For today’s standards, Mr. Lincoln appears staunchly conservative in his debates with Stephen Douglas with regards to race equality. While he acknowledges the slaves’ right to freedom in the territories, he does not call for basic civil rights even in free states such as Illinois. His response to the Dred Scott decision in 1857 includes this strict reading of the Declaration of Independence: “but [the Founding Fathers] did not intend to declare all men equal in all respects.

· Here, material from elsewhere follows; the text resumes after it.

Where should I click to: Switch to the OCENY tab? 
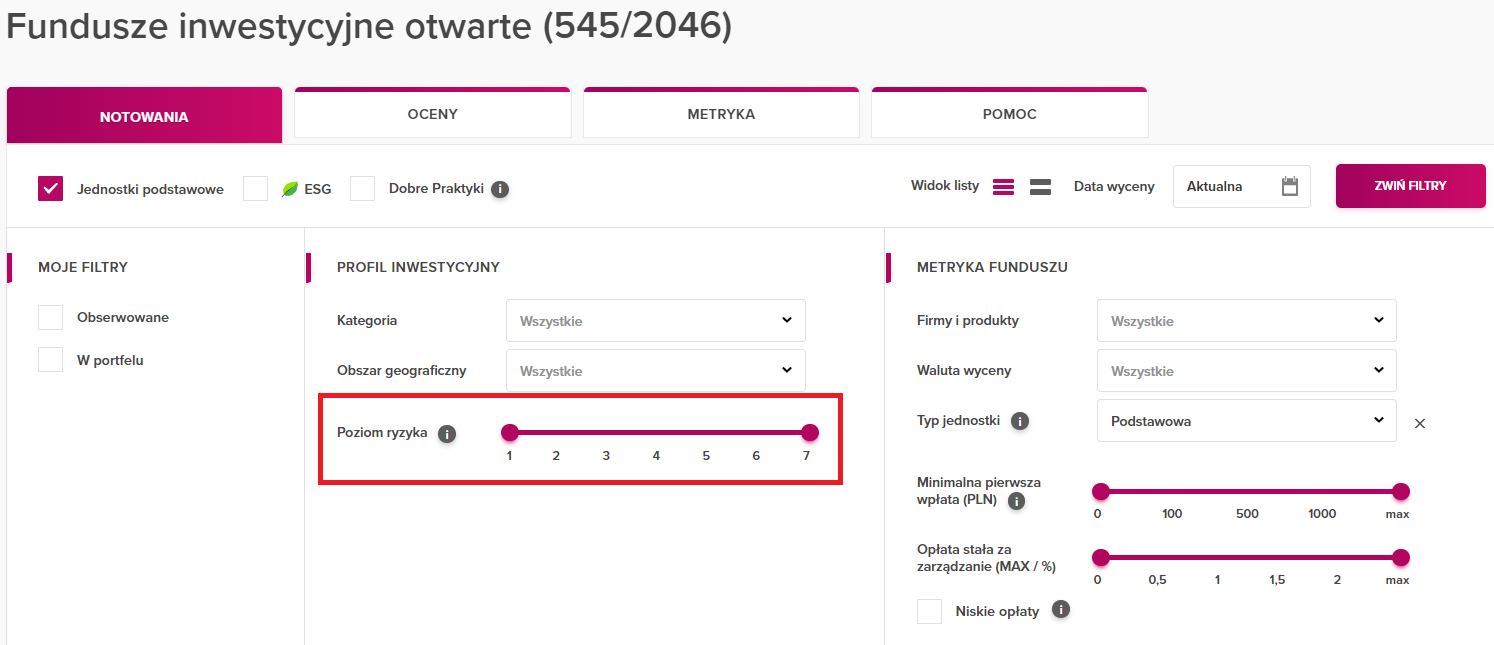[x=432, y=114]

They did not mean to say all were equal in color, size, intellect, moral developments, or social capacity.” He also claims in his debates that there are fundamental physiological differences between the races that will prevent them from “living together on terms of social and political equality”. (Charleston, IL, 1858)  This logic then leads him to a very conservative (and shocking) claim in a Charleston, Ill. debate (1858), where he writes that “I tell [Stephen Douglas] very frankly that I am not in favor of Negro citizenship.”

I discounted these senatorial debate sentiments at first as pandering to a predominantly white pioneer crowd. However, Lincoln’s actions during the war as President support a disregard for ex-slaves equality with whites. Just before the drafting of the emancipation proclamation, he had written that “My paramount object in this struggle is to save the Union, and is not either to save or to destroy slavery. If I could save the Union without freeing any slave I would do it.” (letter to Horace Greely, Aug 22 1862). Lincoln was a pragmatist during the war, and emancipation would only happen if it aided the war effort. In particular he defends the Emancipation Proclamation as a necessity for the survival of the Union, not a result of personal abolitionist tendencies. He writes to a Kentuckian friend, Albert Hodges, (April 4 1864), saying that “I have done no official act in mere deference to my abstract judgment and feeling on slavery”. Rather it was in the interest of the Union armies to gain 130,000 troops and laborers by the act.

 

To Lincoln, freedom and race equality were two very different non-linked outcomes. Lincoln was personally opposed to slavery because it made America’s founding documents hypocritical. For a nation based upon equality of all men to pursue life liberty and the pursuit of happiness, slavery was an affront to the conscience. Despite this appeal to the ideals of the Declaration of Independence, during the war he justifies emancipation as a necessity of war. Furthermore, Lincoln was decidedly not in favor of black-white equality. The interplay between freedom and equality is perfectly summed up in Lincoln’s response to the Dred Scott decision. He writes that “[Judge Douglas concludes that] because I do not want a black woman for a slave I must necessarily want her for a wife. I need not have her for either, I can just leave her alone.” While he would not see them enslaved, they could exist as a separate and free class of second-hand citizens.  This leads me to ask: Was Lincoln the first to advocate Jim Crow laws?